SEMI F57 standard for semiconductor industry (ultra-pure media technology) refers to requirements for plastic component surface. SEMASPEC 92010950B (Provision Test Method for Visual Characterization of Surface Roughness for Plastic Surface of UPW Distribution System Components) is also used for surface quality verification. However, there is no similar standard for pharmacy. In the case of plastic components produced by cutting, specific additional measures can be taken to achieve Ra<1μm.

2. Material compatibility

It’s even more difficult to make some statements about material compatibility. Basic GMP requires that material cannot have any negative influence on the quality of pharmaceutical products. Certificate for food suitability is generally used as proof, i.e., if consumed in small quantities, the material is not toxic. The following requirements also mention this point:

1) US Federal Standard CFR 21.177

2) The positive list of the Federal Institute for Risk Assessment "Recommendations on     Materials for Food Contact" (formerly "Plastics Recommendations; Health Safety Food, Commodities and Feedstuff Code" (LFGB))

3) EC1935/2004 (Materials and articles intended to come into contact with food)

4) EC2023/2006 (Good manufacturing practice for materials and articles intended to come into contact with food)

However, with their further specifications, some other requirements are useful, too.

1) 3A Sanitary Standard

2) EHEDG (European Hygienic Engineering & Design Group)

3) DIN 26055 - hose assemblies or use in the pharmaceutical and biotechnical industry

4) DIN ISO 3601-3 Form and surface deviations of o-rings (for pharmaceuticals, observe "Grade characteristic S")

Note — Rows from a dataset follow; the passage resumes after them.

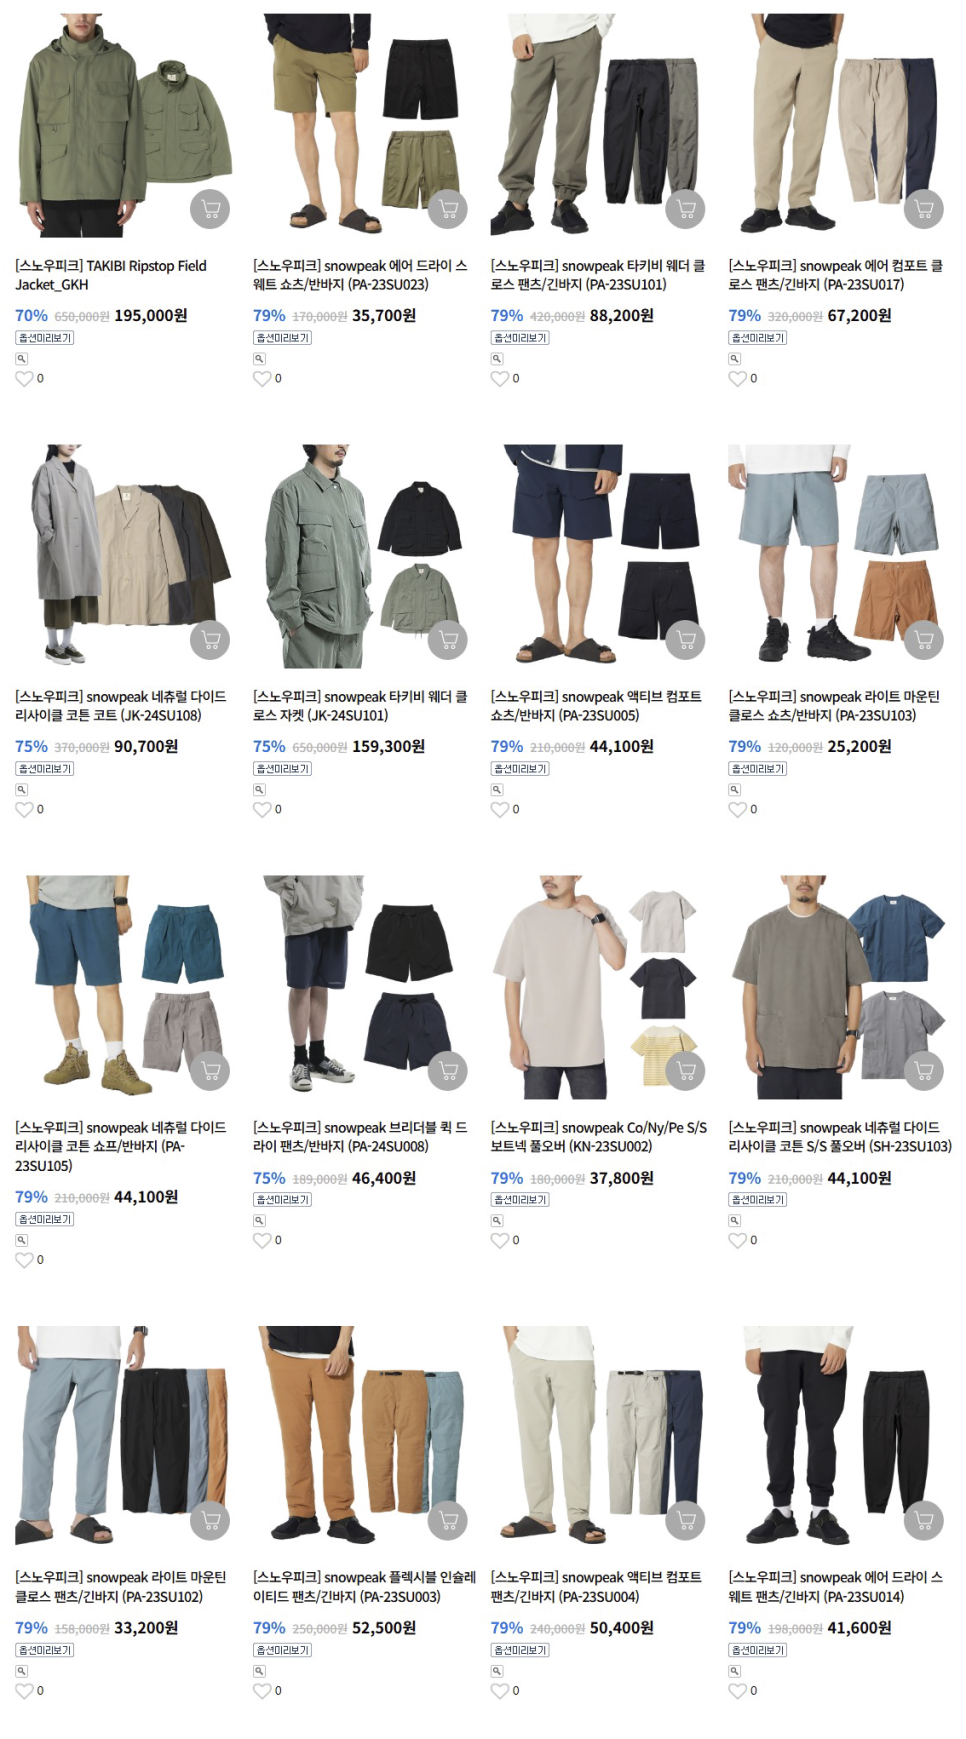Open product title for PA-23SU101 loose pants

coord(597,275)
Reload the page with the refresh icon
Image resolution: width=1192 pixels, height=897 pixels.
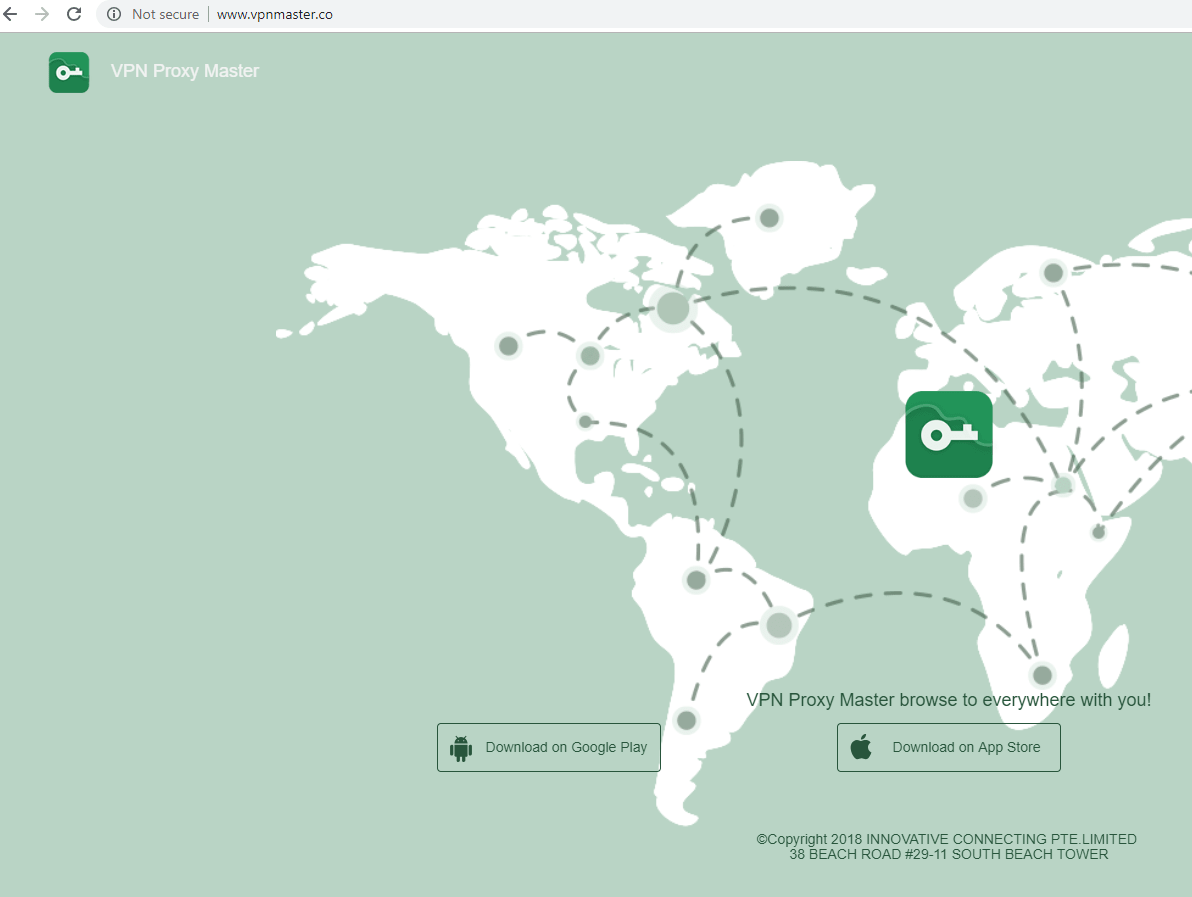(74, 14)
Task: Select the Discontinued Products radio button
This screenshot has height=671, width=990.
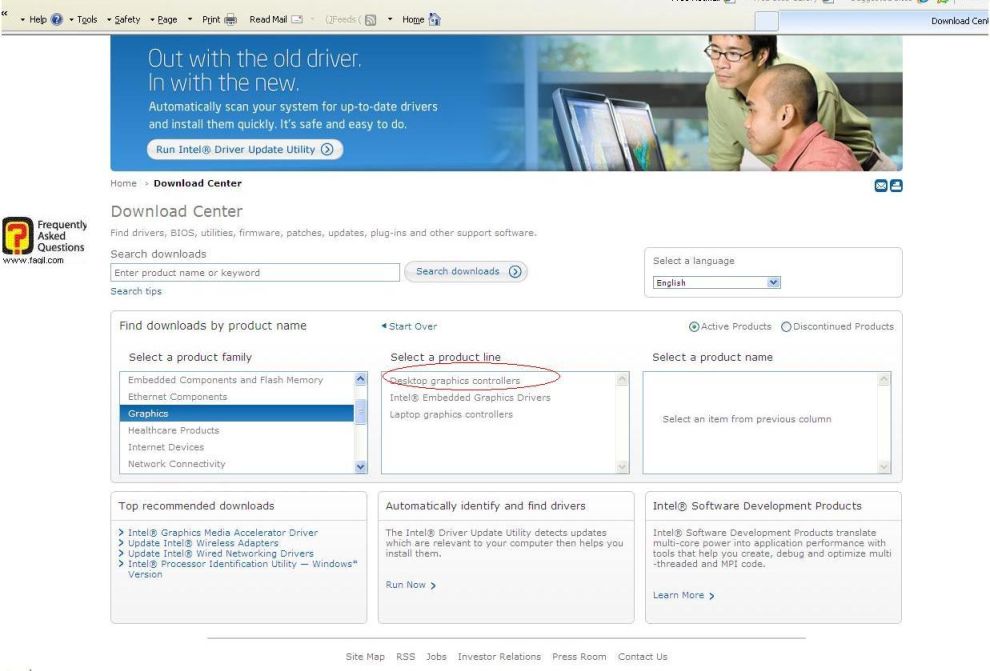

The US pharmacopoeia also makes statements on plastic medical properties and divides them into six bio-compatible classes. USP VI is the strictest class and is equivalent to drug license for polymer materials. Materials to be classified into the fifth class should be experimented in external lab as regulated. Therefore, animal test should be carried out to determine material toxicity (irritation when swallowed or inhaled), intra-cutaneous reactivity (tissue test) or implantation test.

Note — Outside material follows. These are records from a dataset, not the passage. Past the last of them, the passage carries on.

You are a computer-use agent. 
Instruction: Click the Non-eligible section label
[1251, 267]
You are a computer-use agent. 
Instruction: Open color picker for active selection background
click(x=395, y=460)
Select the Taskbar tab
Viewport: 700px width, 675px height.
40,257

In biotechnological production, specification to “SDI free” is also useful. ADI free means there is no animal derived ingredients in raw material. Therefore, plants use no animal derived ingredients during production. Such materials also contain no virus of BSE (Bovine Spongiform Encephalopathy) or TSE (Transmissible Spongiform Encephalopathy).

Besides, pharmaceutical manufacturers should clarify whether the plastics they used will chemically react with other ingredients. In addition, the leach-out test of plastics is also essential for biotechnology. We should make clear which ingredients can pass through plastics into the pharmaceutical products. Therefore, manufacturers carry out studies, in the worst case, to determine the substances that can be separated out from plastics (i.e., determination of the extractables) by using model solutions. During studies, pharmaceutical materials are used to check which ingredients can pass through plastics in practical conditions. Afterwards, technique, products and application are all taken into consideration to evaluate studies results toxicologically. The pharmaceutical user himself can also determine whether leachable and extractable studies through risk analysis are needed.

According to proper GMP standard (such as annex 15 of EU GMP), verification to construction materials are inevitable during qualification. the verification can make sure that the machine is made from the materials specified by pharmaceutical manufacturers (no material can have negative influence on medical products). In this case, material certificate can play a role since not all pharmaceutical manufacturers have the necessary means to test or identify materials.

Generally speaking, 3.1 certificate is required for stainless steel components (regulated by EN 10204). This regulation ensures that the certificate can be traced back to each components.

On the other hand, 2.1 certificate is acceptable for plastic components. With this certificate, manufacturers can determine materials’ compliance with requirements. However, this does not provide 100% legal certainty because this standard is more likely to be used for metal products but less for plastics.